Habib concedes that Syrian football may take a generation to recover, with the league not expected to return for several years even after the fighting has quelled.
“If now the problems finish maybe even after 2 or 3 years there is no league in Syria and these players are finished. This is the problem in the player’s mind – do I want to play football or do I want to leave Syria?”
Against this backdrop the Syrian FA has decided to make Al Shorta the de-facto national team and with perhaps just a handful of additions elsewhere the side will represent the nation in Kuwait at December’s West Asian Championships.
That is, if the situation remains relatively stable in Damascus, which is the only city where the side can train safely.
“In Damascus, we have problems but at least you can walk to go to training but around Damascus, sure there are a lot of problems.”
“But sometimes even in Damascus … boom … you have a bomb.”

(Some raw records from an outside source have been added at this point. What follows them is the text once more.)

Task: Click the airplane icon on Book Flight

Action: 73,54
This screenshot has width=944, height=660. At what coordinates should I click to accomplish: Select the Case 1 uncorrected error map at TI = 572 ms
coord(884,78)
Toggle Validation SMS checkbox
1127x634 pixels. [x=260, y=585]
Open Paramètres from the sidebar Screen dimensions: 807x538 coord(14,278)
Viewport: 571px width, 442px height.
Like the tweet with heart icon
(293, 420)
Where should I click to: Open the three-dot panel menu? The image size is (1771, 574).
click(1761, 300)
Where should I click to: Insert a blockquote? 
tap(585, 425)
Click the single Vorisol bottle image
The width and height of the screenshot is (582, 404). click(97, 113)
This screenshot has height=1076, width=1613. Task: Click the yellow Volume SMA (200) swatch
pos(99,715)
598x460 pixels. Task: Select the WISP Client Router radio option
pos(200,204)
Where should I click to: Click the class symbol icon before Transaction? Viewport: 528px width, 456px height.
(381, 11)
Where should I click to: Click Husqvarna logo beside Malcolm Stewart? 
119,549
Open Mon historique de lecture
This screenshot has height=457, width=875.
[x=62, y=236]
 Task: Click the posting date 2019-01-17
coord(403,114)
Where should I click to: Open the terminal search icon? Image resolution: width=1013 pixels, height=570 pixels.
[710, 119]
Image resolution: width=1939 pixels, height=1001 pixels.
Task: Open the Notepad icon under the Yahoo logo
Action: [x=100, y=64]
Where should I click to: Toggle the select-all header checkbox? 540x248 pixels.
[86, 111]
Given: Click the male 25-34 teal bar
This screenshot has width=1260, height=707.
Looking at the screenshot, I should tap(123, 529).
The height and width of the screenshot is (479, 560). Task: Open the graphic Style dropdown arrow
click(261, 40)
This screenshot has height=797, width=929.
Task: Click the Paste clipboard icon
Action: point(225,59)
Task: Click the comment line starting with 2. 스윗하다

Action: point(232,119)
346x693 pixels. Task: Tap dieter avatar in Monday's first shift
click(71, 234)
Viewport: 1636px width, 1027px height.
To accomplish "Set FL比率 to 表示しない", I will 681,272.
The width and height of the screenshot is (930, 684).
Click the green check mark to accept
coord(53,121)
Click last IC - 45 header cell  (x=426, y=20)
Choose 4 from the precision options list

With the club bowing out of the AFC Cup the foreign players at Al Shorta – including Brazilian Geilson, a former teammate of Robinho at Santos - have already decided to leave, doing so directly from Jordan. But for the locals, that’s not a ready option.
“Sure, I want to leave, too many people are suffering in Syria. I’d love to play for a big club in the Asian Champions League and show how I can play but my family is all in Syria.”
“Every day I worry about them and when I’m away all the time I call and ask is Damascus safe or are there problems. Hamdullah, we don’t have any problems.”
As dinner finishes and I ponder my life in the ‘west’ Qusay, an impressive man of 25, whose only wish is to play football in peace, reminds me just how hard that is in a country that’s being torn apart.
“When our country quietens down then maybe we can play again. I want my country to be safe but you don’t know how things are; one day you can walk to training and next to a car, if you are unlucky, boof.”